(Stored items)
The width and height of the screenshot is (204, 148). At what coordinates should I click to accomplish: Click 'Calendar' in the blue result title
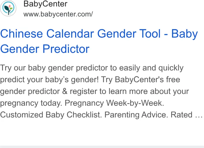click(x=70, y=34)
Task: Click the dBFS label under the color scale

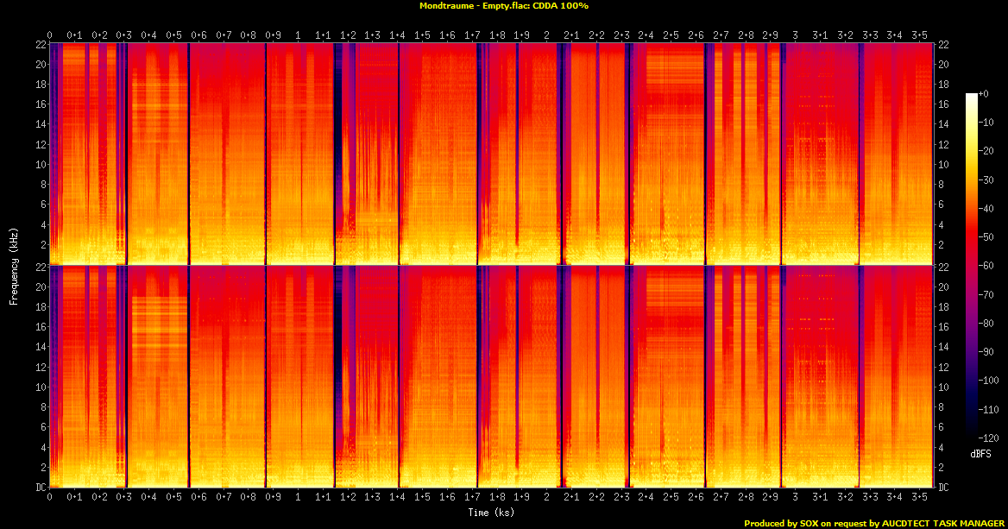Action: coord(980,453)
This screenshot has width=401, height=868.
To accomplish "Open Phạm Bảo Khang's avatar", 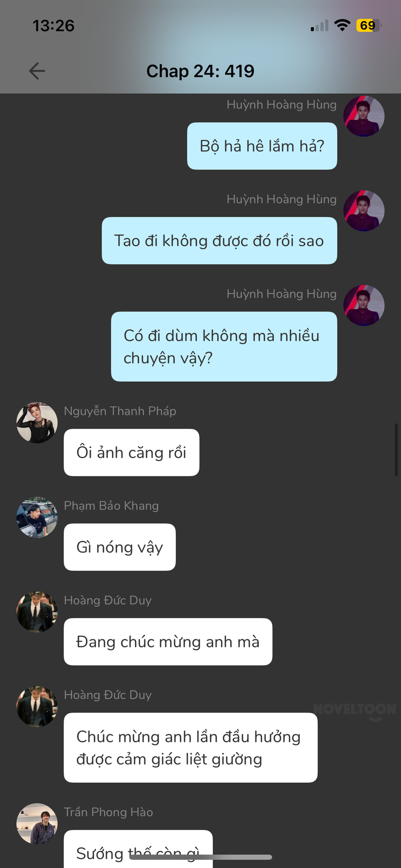I will click(x=37, y=517).
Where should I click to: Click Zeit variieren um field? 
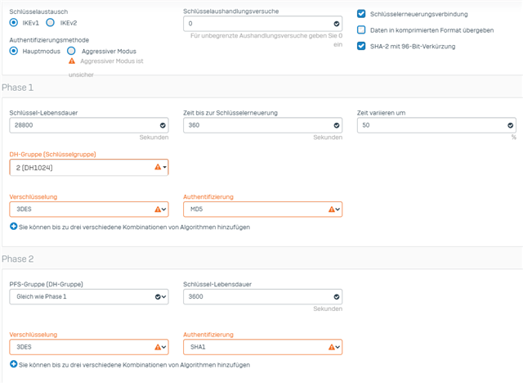[x=431, y=125]
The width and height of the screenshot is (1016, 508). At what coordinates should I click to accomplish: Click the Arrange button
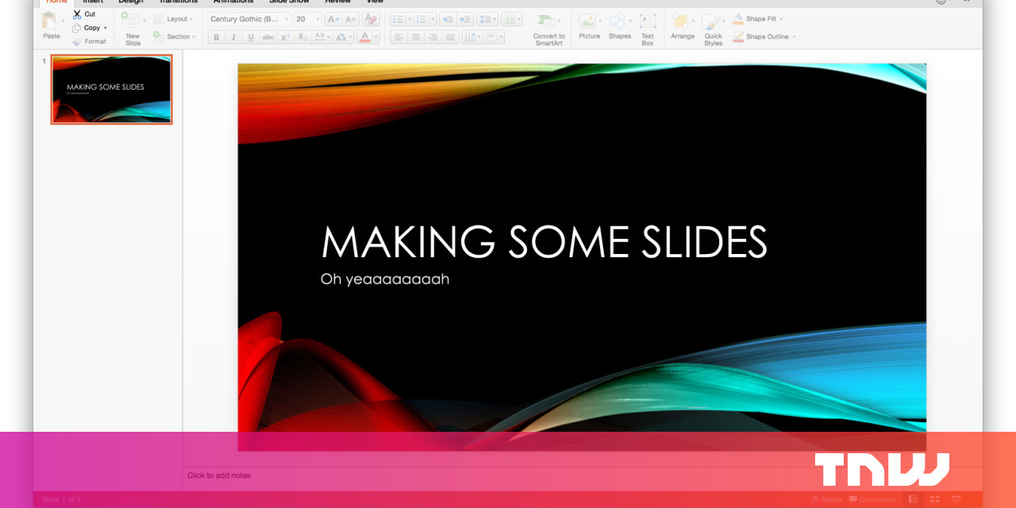point(682,27)
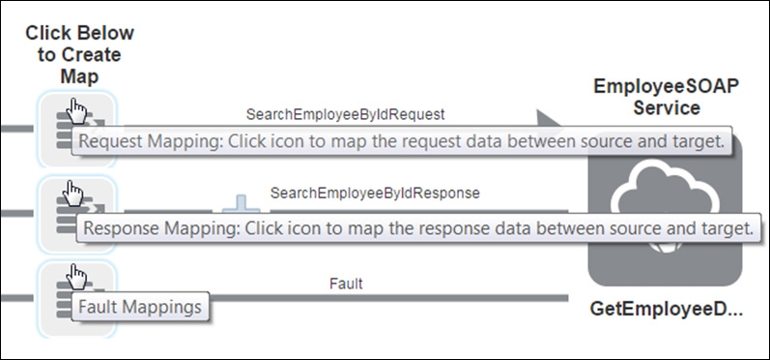Select the Fault flow label
Viewport: 770px width, 360px height.
pyautogui.click(x=346, y=284)
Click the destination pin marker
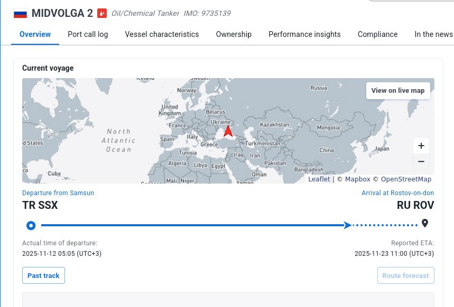Image resolution: width=454 pixels, height=307 pixels. click(424, 224)
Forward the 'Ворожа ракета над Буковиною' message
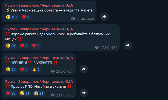This screenshot has height=100, width=168. 128,45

- _The task_
Please print exactly the lines from the line containing "Forward the 'Ворожа" through the end of the records above, both included, leaving out every picture.

- _Task result_
Forward the 'Ворожа ракета над Буковиною' message
This screenshot has height=100, width=168. 128,45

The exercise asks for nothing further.